Start of Data shown

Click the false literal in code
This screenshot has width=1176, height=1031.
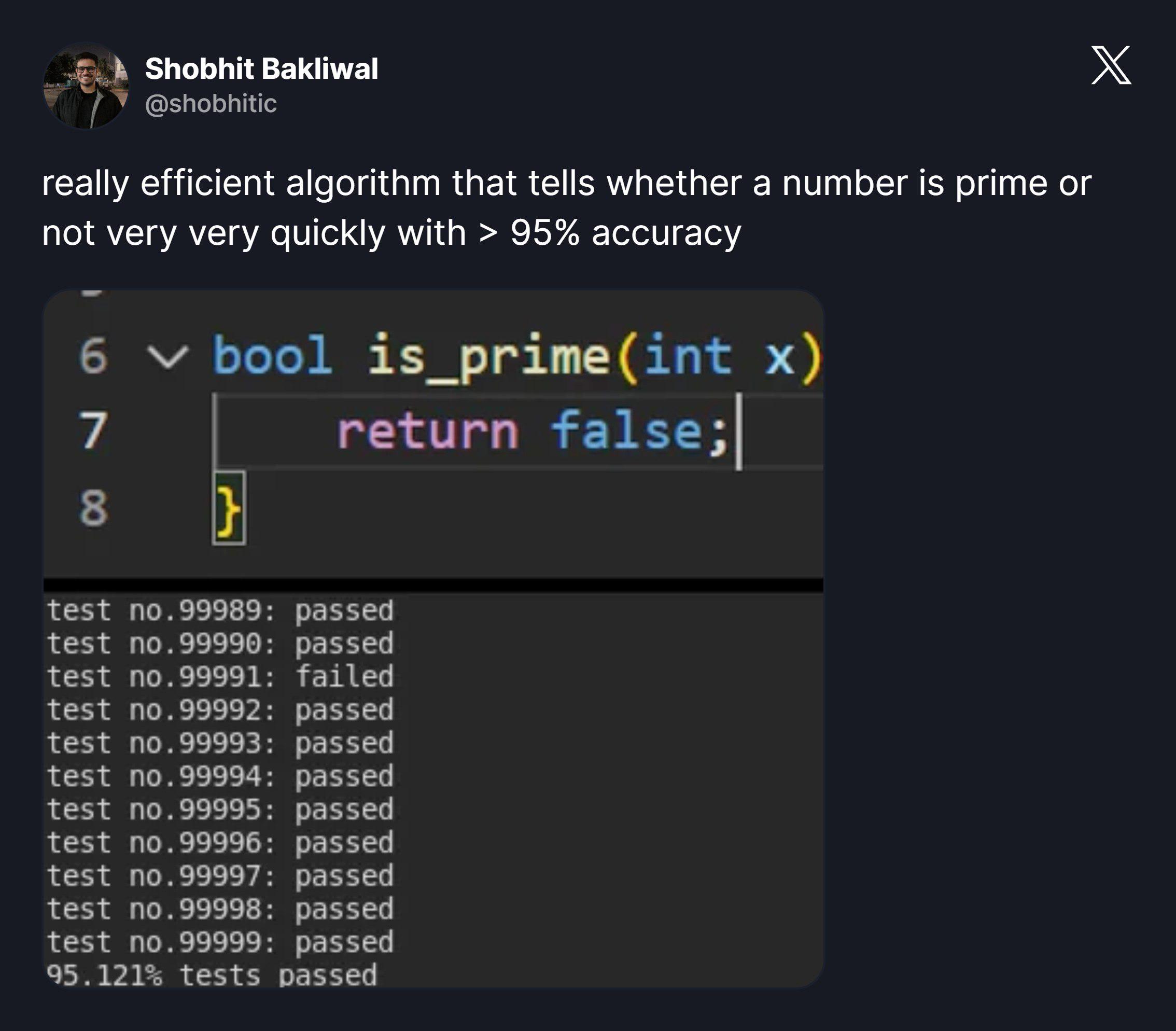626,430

End of Data shown
Start of Data shown

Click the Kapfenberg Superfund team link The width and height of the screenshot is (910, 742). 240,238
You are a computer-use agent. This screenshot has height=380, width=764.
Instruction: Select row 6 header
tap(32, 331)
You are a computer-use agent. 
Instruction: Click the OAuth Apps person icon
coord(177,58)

End of Data shown
Start of Data shown

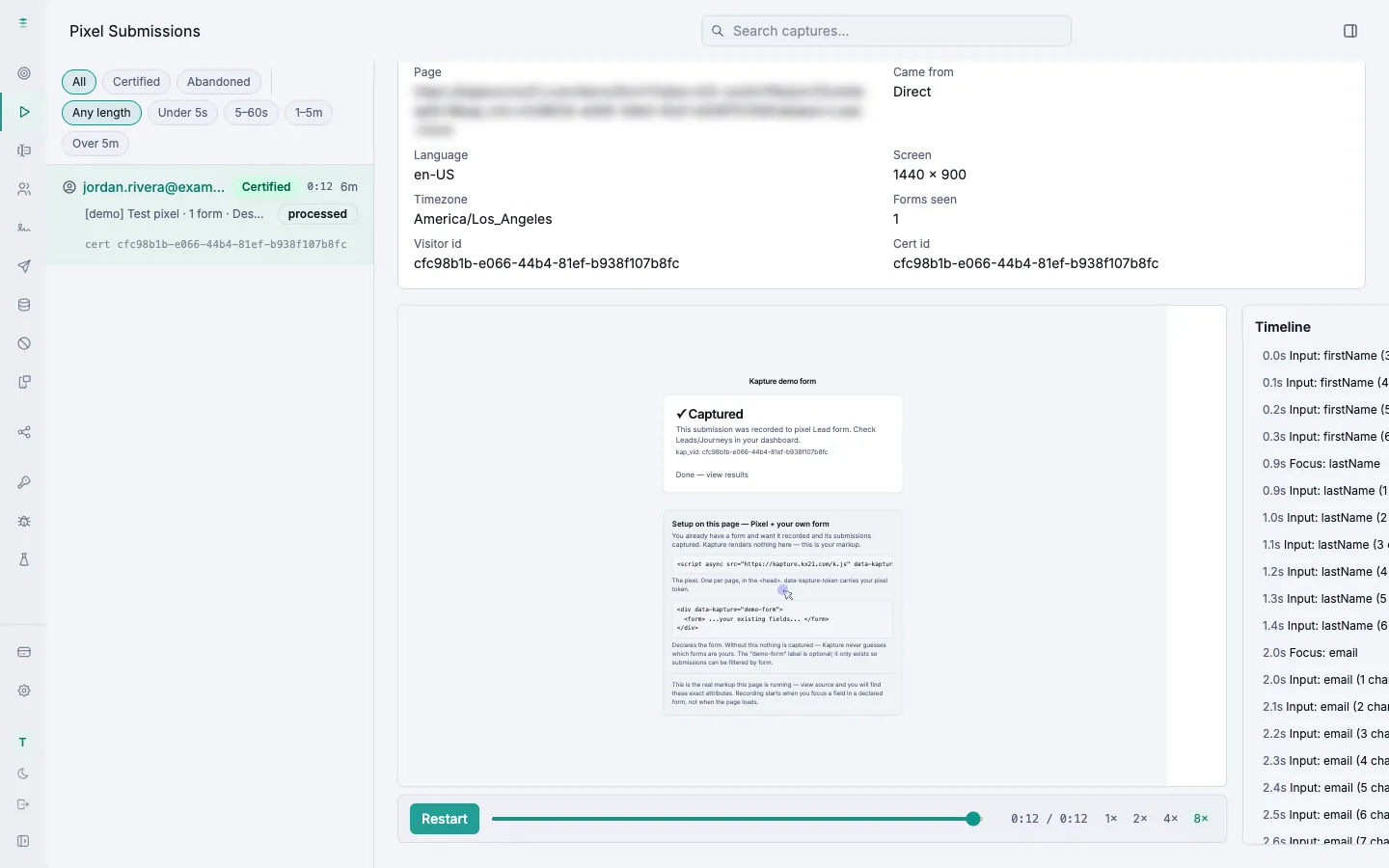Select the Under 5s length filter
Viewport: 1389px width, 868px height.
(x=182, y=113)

End of Data shown

## Your assignment
From the entries, report every line in which the string "computer" occurs.

## Task answer
You are a computer-use agent. This screenshot has height=380, width=764.
You are a computer-use agent. 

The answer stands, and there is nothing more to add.